— START OF Information given —

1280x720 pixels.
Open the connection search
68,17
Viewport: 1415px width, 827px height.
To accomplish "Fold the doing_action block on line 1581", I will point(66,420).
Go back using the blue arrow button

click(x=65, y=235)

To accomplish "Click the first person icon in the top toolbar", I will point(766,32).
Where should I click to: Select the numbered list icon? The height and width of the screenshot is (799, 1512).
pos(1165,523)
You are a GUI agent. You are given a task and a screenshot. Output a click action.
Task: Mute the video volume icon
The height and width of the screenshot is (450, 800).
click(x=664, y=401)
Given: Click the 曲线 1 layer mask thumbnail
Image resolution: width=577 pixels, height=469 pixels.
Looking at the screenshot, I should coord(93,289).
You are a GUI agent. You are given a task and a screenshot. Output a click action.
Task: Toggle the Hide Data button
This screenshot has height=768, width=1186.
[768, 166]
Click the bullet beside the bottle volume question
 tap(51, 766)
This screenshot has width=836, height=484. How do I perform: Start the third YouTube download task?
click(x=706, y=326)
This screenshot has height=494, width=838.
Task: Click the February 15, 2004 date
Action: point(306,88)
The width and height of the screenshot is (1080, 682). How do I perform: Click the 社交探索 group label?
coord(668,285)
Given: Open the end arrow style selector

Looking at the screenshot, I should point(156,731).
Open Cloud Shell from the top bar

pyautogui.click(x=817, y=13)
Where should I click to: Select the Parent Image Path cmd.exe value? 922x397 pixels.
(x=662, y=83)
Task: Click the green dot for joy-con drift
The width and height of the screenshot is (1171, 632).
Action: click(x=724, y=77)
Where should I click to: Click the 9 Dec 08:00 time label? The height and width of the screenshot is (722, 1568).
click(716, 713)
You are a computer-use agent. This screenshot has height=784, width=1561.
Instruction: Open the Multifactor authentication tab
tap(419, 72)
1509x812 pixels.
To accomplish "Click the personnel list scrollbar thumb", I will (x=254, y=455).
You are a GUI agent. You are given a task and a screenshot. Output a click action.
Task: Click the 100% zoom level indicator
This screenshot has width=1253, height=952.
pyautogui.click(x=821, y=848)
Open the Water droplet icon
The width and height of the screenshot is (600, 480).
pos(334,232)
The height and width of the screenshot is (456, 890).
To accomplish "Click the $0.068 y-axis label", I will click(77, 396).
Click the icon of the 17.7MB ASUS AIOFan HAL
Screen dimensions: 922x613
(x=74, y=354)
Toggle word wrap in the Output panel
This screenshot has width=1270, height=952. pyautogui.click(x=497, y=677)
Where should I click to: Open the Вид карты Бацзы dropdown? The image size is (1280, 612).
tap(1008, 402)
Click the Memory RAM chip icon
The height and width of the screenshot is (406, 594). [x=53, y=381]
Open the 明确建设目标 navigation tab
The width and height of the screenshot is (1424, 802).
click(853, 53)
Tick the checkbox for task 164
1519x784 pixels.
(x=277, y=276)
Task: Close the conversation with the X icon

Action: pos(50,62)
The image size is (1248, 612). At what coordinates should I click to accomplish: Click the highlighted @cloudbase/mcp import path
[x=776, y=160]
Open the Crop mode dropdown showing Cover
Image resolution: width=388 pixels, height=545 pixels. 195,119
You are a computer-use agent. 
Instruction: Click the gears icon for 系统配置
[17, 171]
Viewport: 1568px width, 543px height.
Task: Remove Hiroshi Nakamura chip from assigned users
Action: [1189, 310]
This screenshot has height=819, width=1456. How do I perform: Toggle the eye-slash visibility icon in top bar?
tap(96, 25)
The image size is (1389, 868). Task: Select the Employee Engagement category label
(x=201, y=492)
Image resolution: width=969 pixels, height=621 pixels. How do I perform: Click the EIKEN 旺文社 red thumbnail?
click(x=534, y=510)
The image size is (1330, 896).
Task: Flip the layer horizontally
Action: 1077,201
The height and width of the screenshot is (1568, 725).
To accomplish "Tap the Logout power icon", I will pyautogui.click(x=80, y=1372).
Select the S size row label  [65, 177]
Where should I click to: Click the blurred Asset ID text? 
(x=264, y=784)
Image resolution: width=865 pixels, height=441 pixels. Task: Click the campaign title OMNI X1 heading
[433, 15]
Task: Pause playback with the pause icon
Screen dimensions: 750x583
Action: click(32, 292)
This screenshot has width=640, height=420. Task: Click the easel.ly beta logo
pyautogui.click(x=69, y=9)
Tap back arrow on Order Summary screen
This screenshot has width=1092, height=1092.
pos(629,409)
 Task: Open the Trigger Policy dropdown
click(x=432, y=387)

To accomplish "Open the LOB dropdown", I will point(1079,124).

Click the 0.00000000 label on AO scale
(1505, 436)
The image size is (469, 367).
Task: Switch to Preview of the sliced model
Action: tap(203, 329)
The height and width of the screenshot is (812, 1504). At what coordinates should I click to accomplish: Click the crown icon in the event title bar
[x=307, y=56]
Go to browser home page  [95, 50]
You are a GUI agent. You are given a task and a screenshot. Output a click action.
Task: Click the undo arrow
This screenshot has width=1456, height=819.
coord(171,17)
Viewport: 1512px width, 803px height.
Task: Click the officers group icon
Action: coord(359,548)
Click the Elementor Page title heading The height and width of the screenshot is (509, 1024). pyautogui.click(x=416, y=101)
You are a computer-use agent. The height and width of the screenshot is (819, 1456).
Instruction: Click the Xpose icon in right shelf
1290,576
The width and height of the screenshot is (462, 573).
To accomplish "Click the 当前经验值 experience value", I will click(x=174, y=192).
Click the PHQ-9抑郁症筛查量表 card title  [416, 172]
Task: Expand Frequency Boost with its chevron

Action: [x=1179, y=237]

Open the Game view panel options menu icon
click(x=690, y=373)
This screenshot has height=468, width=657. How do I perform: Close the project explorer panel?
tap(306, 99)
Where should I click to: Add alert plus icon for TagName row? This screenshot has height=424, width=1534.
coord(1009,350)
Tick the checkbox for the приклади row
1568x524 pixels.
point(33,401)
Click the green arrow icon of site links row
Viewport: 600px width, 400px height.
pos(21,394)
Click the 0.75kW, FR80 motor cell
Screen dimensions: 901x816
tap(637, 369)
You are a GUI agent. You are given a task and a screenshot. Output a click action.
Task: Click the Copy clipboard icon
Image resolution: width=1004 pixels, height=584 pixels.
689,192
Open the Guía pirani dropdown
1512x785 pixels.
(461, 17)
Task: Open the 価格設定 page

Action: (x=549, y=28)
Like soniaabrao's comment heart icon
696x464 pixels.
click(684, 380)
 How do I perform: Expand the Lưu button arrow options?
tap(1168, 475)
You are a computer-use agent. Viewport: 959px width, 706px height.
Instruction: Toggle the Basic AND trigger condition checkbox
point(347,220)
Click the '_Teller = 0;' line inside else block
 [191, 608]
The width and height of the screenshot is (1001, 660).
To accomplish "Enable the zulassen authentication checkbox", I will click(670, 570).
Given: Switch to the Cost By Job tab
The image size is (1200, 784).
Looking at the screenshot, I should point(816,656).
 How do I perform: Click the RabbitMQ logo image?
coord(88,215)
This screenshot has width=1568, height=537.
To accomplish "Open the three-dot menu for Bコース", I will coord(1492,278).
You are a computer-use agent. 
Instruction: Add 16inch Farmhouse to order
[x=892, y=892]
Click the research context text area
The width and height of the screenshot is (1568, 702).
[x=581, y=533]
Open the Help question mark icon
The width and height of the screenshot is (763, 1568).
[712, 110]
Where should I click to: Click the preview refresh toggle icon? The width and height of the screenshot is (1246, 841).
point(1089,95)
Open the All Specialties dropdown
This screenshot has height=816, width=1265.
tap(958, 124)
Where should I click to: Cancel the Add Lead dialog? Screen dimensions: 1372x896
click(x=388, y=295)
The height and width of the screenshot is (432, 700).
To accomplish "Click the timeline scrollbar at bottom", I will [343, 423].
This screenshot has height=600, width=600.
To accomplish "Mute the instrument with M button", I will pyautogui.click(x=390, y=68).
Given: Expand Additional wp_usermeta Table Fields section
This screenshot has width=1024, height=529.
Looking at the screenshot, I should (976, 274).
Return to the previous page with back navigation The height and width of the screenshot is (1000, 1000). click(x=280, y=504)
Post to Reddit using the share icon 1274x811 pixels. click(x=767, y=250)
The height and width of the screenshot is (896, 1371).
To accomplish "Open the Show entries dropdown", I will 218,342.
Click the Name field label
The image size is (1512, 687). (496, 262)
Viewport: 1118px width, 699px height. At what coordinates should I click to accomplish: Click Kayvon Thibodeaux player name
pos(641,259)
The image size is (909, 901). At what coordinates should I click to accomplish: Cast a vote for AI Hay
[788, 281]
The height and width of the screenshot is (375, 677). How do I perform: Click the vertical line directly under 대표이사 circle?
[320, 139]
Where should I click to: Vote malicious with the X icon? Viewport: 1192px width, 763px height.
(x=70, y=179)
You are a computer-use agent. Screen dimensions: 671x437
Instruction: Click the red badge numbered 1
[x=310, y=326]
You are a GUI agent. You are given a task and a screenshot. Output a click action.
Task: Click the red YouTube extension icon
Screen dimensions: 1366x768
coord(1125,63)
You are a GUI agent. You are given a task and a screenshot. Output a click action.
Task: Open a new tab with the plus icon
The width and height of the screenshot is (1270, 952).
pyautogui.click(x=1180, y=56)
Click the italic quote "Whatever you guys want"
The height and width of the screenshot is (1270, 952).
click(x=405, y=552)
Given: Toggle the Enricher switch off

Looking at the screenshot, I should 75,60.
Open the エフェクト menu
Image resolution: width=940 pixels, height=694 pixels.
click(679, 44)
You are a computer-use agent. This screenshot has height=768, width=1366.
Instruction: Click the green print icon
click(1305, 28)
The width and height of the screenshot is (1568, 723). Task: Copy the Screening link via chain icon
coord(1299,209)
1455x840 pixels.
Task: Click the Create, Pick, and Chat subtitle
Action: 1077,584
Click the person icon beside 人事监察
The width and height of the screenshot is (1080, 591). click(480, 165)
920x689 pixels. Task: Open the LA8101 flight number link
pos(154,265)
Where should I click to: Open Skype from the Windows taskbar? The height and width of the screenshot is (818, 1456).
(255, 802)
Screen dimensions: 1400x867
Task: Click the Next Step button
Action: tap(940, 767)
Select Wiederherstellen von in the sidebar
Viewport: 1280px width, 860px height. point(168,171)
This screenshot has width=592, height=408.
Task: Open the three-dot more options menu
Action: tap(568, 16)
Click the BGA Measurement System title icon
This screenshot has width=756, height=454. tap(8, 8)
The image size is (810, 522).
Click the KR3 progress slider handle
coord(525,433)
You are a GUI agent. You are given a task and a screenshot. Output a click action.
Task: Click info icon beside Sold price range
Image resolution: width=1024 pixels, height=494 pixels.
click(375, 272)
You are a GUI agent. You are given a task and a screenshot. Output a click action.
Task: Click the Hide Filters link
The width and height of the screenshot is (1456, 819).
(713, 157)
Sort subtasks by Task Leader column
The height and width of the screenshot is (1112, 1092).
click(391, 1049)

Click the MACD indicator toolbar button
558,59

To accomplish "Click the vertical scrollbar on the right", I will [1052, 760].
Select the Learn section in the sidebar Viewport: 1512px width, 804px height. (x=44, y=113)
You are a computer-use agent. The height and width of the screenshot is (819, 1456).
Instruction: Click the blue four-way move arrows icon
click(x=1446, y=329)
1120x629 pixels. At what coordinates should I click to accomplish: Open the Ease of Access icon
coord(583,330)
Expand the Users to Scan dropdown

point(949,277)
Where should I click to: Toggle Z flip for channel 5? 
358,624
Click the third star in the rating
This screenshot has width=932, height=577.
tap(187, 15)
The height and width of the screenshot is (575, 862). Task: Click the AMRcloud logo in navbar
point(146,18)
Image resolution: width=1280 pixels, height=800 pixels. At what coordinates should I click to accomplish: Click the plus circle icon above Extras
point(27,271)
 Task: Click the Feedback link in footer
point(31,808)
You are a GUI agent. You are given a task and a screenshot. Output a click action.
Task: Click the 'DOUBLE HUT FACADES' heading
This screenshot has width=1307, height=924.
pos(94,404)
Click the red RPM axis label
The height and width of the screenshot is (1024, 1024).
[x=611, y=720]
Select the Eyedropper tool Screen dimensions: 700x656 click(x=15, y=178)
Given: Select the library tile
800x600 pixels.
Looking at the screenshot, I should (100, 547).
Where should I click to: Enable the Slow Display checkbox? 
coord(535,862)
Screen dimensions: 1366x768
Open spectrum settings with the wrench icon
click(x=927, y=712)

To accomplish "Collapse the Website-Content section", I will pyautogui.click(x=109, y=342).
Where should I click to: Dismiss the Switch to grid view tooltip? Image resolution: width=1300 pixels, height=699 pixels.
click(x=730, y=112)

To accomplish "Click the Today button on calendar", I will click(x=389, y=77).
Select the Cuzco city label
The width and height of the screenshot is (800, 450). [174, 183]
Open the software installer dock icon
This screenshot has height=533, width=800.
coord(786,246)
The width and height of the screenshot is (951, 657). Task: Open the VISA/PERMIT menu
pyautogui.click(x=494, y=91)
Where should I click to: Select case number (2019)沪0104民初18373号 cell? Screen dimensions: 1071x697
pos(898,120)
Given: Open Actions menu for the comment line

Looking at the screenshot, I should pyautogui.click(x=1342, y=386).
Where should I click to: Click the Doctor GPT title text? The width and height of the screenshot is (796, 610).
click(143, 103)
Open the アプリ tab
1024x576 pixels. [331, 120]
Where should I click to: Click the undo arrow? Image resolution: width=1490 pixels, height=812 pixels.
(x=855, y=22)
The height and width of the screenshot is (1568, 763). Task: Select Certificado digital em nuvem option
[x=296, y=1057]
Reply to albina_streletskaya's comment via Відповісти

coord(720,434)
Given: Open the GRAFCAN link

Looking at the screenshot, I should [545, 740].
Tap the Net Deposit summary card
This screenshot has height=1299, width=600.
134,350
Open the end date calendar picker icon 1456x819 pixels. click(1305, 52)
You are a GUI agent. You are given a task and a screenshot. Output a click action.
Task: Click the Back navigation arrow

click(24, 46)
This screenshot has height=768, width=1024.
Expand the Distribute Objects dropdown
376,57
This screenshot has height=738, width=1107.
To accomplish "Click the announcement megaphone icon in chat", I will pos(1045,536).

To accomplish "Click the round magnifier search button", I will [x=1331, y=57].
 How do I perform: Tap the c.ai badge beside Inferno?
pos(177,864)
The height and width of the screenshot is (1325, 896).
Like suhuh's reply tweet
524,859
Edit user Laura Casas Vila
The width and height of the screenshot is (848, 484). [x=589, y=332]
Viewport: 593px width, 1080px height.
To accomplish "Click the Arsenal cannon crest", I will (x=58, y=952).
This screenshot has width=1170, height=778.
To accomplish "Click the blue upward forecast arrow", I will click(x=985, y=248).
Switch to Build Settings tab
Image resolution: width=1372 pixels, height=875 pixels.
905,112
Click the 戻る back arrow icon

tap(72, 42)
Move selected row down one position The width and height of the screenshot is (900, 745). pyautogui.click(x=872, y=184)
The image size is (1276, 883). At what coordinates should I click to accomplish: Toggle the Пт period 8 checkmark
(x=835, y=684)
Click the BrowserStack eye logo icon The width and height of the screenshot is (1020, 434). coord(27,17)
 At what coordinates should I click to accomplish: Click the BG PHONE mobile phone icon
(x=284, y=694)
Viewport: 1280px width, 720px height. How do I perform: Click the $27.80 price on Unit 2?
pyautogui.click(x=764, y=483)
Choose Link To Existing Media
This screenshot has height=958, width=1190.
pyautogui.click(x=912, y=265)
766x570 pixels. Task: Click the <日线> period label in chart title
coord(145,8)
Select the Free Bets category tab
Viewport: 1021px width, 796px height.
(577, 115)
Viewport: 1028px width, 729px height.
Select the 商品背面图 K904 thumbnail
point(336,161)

— END OF Information given —

• **Directive**
Render the stretch of records from the start through the line containing "click(x=664, y=401)" as a JSON list of strings, one string per line, leaving out blank lines.

• **Correct result**
[
  "1280x720 pixels.",
  "Open the connection search",
  "68,17",
  "Viewport: 1415px width, 827px height.",
  "To accomplish \"Fold the doing_action block on line 1581\", I will point(66,420).",
  "Go back using the blue arrow button",
  "click(x=65, y=235)",
  "To accomplish \"Click the first person icon in the top toolbar\", I will point(766,32).",
  "Where should I click to: Select the numbered list icon? The height and width of the screenshot is (799, 1512).",
  "pos(1165,523)",
  "You are a GUI agent. You are given a task and a screenshot. Output a click action.",
  "Task: Mute the video volume icon",
  "The height and width of the screenshot is (450, 800).",
  "click(x=664, y=401)"
]